Entries from a dataset |
------
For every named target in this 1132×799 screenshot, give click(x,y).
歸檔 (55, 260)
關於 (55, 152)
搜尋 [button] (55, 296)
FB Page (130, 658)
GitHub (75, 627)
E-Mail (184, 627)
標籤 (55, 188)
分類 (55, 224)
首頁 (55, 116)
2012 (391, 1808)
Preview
------
PROBLEM STATEMENT | Can you rewrite the entries above, putting "Facebook Page" in place of "FB Page" and leaving everything else unchanged?

ANSWER TO THE TASK |
For every named target in this 1132×799 screenshot, give click(x,y).
歸檔 (55, 260)
關於 (55, 152)
搜尋 [button] (55, 296)
Facebook Page (130, 658)
GitHub (75, 627)
E-Mail (184, 627)
標籤 (55, 188)
分類 (55, 224)
首頁 (55, 116)
2012 (391, 1808)
Preview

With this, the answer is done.